Genicular nerve block is an innovative procedure that can be of diagnostic benefit in patients with chronic knee pain. Cooled radiofrequency neurotomy (COOLIEF) of the genicular nerves can provide sustained pain relief in these patients. This technique provides an alternative treatment option to patients who cannot or do not wish to undergo surgical treatments including joint replacement surgery. However, it is important to note that in some cases injection treatment may not provide the desired results or the pain relief may not be sustained. At Pain Spa Dr Krishna is very experienced in performing interventional pain procedures. In December 2013, Dr Krishna became the first clinician in the UK to perform cooled radiofrequency treatment of the knee joint.
At Pain Spa Dr Krishna is very experienced in performing interventional pain procedures. In December 2013, Dr Krishna became the first clinician in the UK to perform cooled radiofrequency treatment (Coolief) of the knee joint.
Although surgery is generally effective for patients with advanced disease, some older individuals with comorbidities may not be appropriate surgical candidates. In addition some patients do not wish to consider surgery and prefer non- surgical options. In these patients, radiofrequency (RF) neurotomy of the genicular nerves might be a successful alternative to surgery. This procedure is based on the theory that cutting the nerve supply to a painful structure may alleviate pain and restore function.
The knee joint is innervated by the articular branches of various nerves, including the femoral, common peroneal, saphenous, tibial and obturator nerves. These articular branches around the knee joint are known as genicular nerves. Genicular nerves can be easily approached percutaneously under fluoroscopic guidance.
Genicular nerves consist of the superior lateral (SL), middle, superior medial (SM), inferior lateral (IL), inferior medial (IM), and recurrent tibial genicular nerve . The targets included the SL, SM and IM genicular nerves which pass periosteal areas connecting the shaft of the femur to bilateral epicondyles and the shaft of the tibia to the medial epicondyle.
Although genicular nerves are the main innervating articular branches for the knee joint, other articular branches may also be present. For this reason, pain of the knee joint may not be completely relieved, resulting in poor response to radiofrequency neurotomy.
These injections are performed under fluoroscopy guidance. A small amount of local anaesthetic (1-2ml) of lidocaine or bupivacaine is injected around the superior lateral (SL), superior medial (SM) and the inferior medial (IM) branches. A response is considered positive if there is at least 50% reduction in pain in the 24hrs following injection.

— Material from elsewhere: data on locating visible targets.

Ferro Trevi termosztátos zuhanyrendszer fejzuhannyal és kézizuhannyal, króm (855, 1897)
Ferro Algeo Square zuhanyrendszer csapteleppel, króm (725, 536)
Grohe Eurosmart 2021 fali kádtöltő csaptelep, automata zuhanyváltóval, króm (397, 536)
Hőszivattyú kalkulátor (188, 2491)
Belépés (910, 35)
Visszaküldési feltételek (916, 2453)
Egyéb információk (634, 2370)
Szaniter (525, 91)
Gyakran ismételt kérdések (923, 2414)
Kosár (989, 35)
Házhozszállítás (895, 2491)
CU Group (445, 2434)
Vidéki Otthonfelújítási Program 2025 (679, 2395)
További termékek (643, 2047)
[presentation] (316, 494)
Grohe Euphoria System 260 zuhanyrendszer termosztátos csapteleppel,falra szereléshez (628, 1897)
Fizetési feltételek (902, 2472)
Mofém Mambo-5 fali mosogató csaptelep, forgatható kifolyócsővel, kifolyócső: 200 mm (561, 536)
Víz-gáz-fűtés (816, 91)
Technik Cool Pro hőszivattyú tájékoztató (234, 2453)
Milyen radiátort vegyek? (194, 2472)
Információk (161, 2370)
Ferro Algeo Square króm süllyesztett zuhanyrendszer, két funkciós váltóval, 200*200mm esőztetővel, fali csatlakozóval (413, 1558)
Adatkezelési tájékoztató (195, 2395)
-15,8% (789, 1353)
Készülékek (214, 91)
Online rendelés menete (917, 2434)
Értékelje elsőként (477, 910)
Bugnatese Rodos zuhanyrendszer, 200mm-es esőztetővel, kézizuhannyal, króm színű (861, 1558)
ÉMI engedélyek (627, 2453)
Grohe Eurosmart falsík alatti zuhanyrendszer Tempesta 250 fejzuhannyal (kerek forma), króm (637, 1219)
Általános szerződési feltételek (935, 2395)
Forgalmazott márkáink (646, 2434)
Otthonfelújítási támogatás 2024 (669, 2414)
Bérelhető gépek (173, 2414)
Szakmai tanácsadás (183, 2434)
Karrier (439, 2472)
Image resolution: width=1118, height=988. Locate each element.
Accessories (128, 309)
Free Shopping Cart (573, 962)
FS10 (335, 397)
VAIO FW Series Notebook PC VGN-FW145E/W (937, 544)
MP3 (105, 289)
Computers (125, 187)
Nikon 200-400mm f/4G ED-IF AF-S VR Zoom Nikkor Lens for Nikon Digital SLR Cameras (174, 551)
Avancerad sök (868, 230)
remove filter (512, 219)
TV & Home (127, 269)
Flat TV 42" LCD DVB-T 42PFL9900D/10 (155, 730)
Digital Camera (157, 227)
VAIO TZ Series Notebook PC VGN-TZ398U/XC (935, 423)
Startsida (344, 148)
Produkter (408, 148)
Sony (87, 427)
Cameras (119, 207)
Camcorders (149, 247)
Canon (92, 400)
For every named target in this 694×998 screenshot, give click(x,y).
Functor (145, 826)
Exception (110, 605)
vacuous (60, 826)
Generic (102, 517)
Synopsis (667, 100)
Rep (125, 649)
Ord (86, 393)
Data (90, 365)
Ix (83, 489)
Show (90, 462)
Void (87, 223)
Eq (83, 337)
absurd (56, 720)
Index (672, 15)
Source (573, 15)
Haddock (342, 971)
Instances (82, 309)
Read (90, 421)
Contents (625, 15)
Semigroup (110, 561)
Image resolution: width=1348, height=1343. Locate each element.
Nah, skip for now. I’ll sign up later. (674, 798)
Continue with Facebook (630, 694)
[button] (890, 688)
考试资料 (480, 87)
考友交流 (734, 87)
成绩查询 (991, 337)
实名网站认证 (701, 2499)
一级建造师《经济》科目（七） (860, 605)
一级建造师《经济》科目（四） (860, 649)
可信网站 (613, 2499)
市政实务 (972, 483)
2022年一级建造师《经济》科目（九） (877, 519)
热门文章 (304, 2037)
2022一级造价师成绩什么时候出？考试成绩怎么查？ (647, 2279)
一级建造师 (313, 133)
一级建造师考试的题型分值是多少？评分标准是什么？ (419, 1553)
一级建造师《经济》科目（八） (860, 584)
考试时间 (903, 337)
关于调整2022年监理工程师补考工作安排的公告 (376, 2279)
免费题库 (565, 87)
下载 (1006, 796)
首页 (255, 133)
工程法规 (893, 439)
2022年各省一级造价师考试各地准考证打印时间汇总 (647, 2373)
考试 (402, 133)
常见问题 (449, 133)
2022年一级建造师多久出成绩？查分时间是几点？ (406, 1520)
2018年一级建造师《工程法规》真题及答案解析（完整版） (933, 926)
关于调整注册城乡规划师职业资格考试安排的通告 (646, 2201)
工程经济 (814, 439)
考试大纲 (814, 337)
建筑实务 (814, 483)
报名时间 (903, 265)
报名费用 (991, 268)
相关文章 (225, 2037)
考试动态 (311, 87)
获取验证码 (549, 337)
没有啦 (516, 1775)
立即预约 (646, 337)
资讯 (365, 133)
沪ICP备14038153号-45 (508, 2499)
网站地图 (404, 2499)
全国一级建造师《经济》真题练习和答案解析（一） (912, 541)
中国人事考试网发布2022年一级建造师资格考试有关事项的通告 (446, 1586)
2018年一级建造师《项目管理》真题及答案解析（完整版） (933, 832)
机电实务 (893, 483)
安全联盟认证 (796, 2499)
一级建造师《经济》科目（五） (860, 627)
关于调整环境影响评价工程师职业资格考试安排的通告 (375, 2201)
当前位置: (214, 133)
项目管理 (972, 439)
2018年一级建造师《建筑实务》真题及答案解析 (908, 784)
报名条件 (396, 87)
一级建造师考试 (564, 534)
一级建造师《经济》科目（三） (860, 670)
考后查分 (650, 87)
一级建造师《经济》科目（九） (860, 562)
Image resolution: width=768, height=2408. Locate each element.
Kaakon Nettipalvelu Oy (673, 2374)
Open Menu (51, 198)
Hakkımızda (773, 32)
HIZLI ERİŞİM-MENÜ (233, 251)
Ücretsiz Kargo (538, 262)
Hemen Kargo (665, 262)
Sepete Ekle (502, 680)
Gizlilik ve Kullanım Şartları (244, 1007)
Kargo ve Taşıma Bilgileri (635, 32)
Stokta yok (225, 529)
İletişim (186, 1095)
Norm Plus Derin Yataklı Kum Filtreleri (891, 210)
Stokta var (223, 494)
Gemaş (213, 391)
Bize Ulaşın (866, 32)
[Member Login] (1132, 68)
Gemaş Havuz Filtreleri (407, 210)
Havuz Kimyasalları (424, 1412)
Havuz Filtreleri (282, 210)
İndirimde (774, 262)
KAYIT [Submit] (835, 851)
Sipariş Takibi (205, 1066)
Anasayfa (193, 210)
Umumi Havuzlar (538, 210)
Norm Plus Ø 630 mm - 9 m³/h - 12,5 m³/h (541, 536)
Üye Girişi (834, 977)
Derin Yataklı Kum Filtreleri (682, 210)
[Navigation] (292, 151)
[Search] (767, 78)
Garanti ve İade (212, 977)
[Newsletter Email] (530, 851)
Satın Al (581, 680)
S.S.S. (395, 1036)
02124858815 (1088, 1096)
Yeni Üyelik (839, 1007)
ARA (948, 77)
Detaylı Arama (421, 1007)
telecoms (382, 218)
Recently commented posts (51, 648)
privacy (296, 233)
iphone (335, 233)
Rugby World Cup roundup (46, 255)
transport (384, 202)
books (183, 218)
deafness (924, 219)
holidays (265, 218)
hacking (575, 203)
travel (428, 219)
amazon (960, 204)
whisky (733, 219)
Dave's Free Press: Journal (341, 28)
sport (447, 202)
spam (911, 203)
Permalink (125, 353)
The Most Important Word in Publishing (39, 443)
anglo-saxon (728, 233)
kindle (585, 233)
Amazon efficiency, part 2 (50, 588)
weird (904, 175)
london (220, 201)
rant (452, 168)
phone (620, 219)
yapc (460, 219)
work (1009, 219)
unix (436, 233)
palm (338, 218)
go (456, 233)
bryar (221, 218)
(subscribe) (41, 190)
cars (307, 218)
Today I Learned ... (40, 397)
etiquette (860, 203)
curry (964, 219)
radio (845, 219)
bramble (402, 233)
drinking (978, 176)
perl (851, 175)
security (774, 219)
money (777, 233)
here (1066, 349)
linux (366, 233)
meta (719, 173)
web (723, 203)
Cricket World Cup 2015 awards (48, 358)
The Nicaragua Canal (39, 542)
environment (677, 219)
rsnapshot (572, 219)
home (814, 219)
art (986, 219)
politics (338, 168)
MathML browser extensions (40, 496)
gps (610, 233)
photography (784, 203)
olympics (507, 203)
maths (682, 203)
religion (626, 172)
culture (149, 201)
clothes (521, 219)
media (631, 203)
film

Patients with a positive response are offered either cooled (Coolief) or conventional radiofrequency neurotomy for a more sustained response. The procedure is usually done on an outpatient basis. The procedure is performed under fluoroscopic guidance to ensure accuracy of needle placement. Patients need to be aware that the outcome of the procedure is variable and they may not receive the desired benefits. Similarly, they must be aware of the transient nature of the therapeutic benefits and that there may need repeated injections.
Radiofrequency treatment is a two-step procedure. The first step is diagnostic, involving injection of local anaesthetic around the genicular branches innervating the knee joint, as described above. Patients who experience good pain relief following diagnostic injections are offered radiofrequency denervation treatment. This involves creating a heat lesion around the genicular nerves carrying painful impulses from the knee joint. Successful treatment can result in pain relief lasting several months.
Either conventional radiofrequency treatment (70-80°c) or cooled radiofrequency treatment (60°c) can be used. Cooled radiofrequency (Coolief) allows creation of larger-volume, spherical lesions compared to conventional radiofrequency.
Treatment is performed under local anaesthetic and can take 4 to 6 weeks to work.
Complications are rare, particularly if injections are performed using a precise needle-positioning technique. Septic arthritis can be avoided with appropriate aseptic precautions. Severe allergic reactions to local anaesthetics are uncommon. Post-procedural pain flare-up is not uncommon, and may be treated with painkillers. Neurological complications including paraesthesias and numbness have been described but are extremely rare. Radiofrequency treatment can cause patchy numbness of the over lying skin. Incidence of infection is low as the procedure is performed under strict aseptic conditions and the injections are extra articular.